Across the western forestlands, the wood products industry has been in steep decline for decades. A reduced supply from public lands is just one factor among many for the industry’s atrophy. But that reduction has created a devastating feedback loop: Less timber harvesting means less roadbuilding (and the reversion of old roads to forest), and less thinning of trees and clearing of understory brush. It also means less removal of trees killed or weakened by drought and insects. All this, in turn, means more fuel for the fires that increasingly ravage the Western forests.
Decades of fire suppression also play a role. Fire is a natural event in the forests, but when fuel accumulates in poorly managed acreage, the blazes burn hotter, and move faster and farther. It is the difference between striking a match in your fireplace or at a gas pump.
This poor management is an unintended consequence of what some people consider to be environmental protection, but the outcome is neither surprising nor new. The dangers were evident as far back as 1988. That year, nearly 800,000 acres burned inside the unmanaged forests of Yellowstone National Park. Concurrent fires outside the park brought the total acreage burned in the region above 1 million – the first modern “gigafire.” (One 1871 fire in northern Wisconsin also burned more than 1 million acres, in the days before mechanized firefighting was possible.)
Nowhere have these impacts been greater than in California. A 2012 report commissioned by the U.S. Forest Service observed that the state’s capacity to process sawtimber had declined by more than 70% since the late 1980s – and that less than three-quarters of the remaining capacity was being used that year.
This year’s toll in California – with the season not yet over – has been dreadful, with over 4 million acres burned and major loss of life and property. The August Complex alone, burning in the Mendocino National Forest in the state’s north, is more than 1 million acres in size. Closer to Los Angeles, many fires now burn in dry brushland that would once have been used for pasture, orchards or irrigated crops, but is now largely neglected greenspace amid urbanization. An estimated 3.6 million homes in the state are built in the “wildland-urban interface.” Of these, 1 million are classified as at “high” or “very high” fire risk.

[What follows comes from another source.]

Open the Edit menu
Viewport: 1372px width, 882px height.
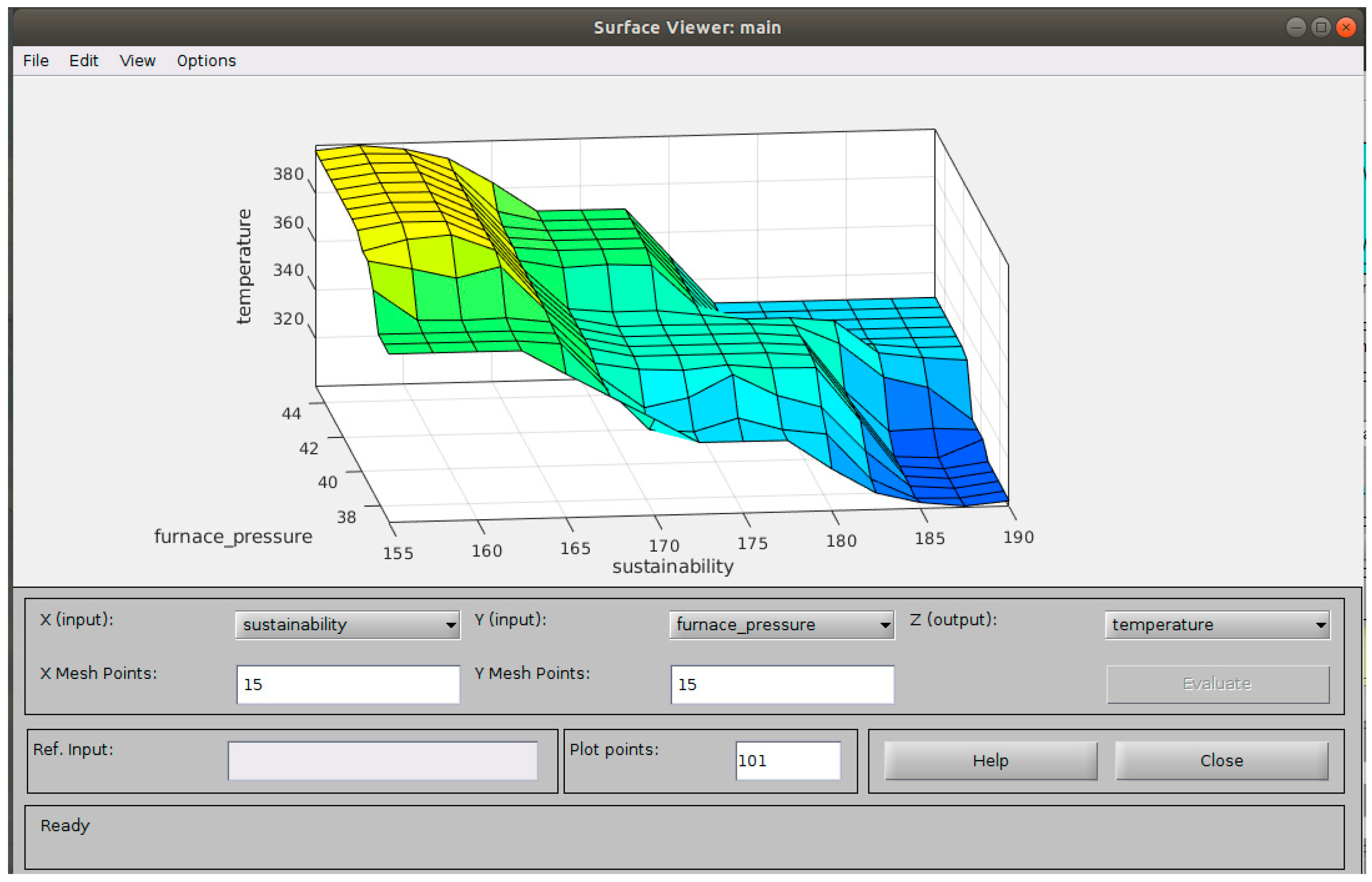pyautogui.click(x=84, y=61)
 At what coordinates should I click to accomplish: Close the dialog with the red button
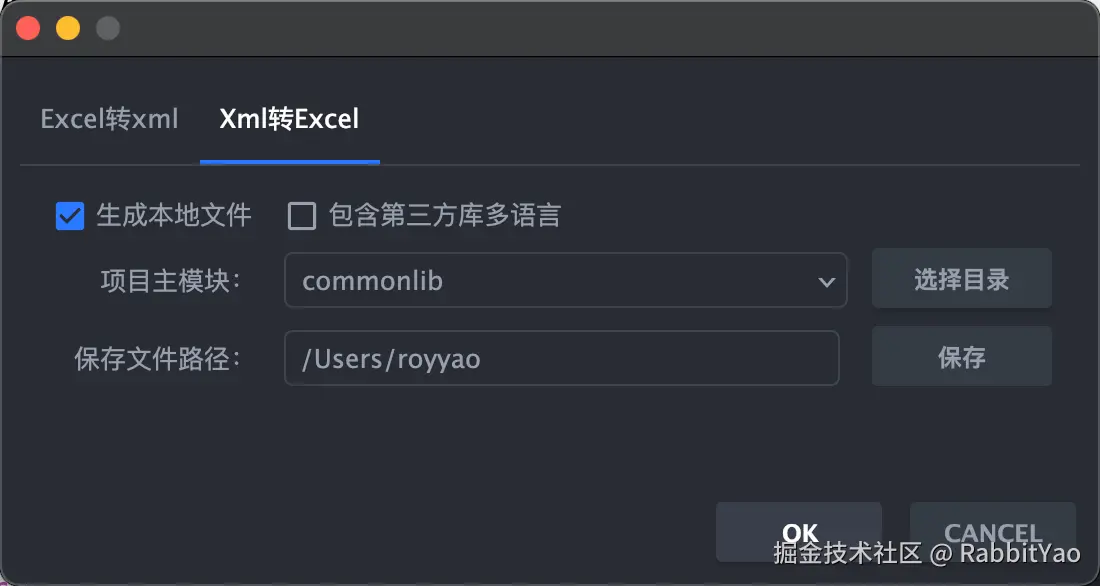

Blaming the conflagrations on climate change (or, as politicians and media now like to put it for emphasis, the “climate crisis”) is both facile and misleading. Climate change indeed is a likely factor in some of the extreme heat the state has suffered this summer, and more generally in terms of evaporating the state’s always-limited moisture supply. But it isn’t air that is burning; it is timber, brush and overgrown grass. Ironically, these massive fires are likely releasing more than enough carbon into the air to offset the state’s efforts to move to a net-zero carbon energy footprint.
If we want to sensibly address wildfire, we have to start by facing reality. Fire has always been present in the West. It is a part of the region’s natural environment. Letting wildfires burn naturally is no longer an option in most places. We can continue to suppress them, but eventually fires will burst through our containment efforts. So the only way to minimize fire’s effects is to minimize the fuel that is available to burn. That gets us back to sensible stewardship of the land.
There was a lot of practical sense in that old-fashioned philosophy of multiple use. It would be good to get back to it. Better driving skills will be a welcome byproduct.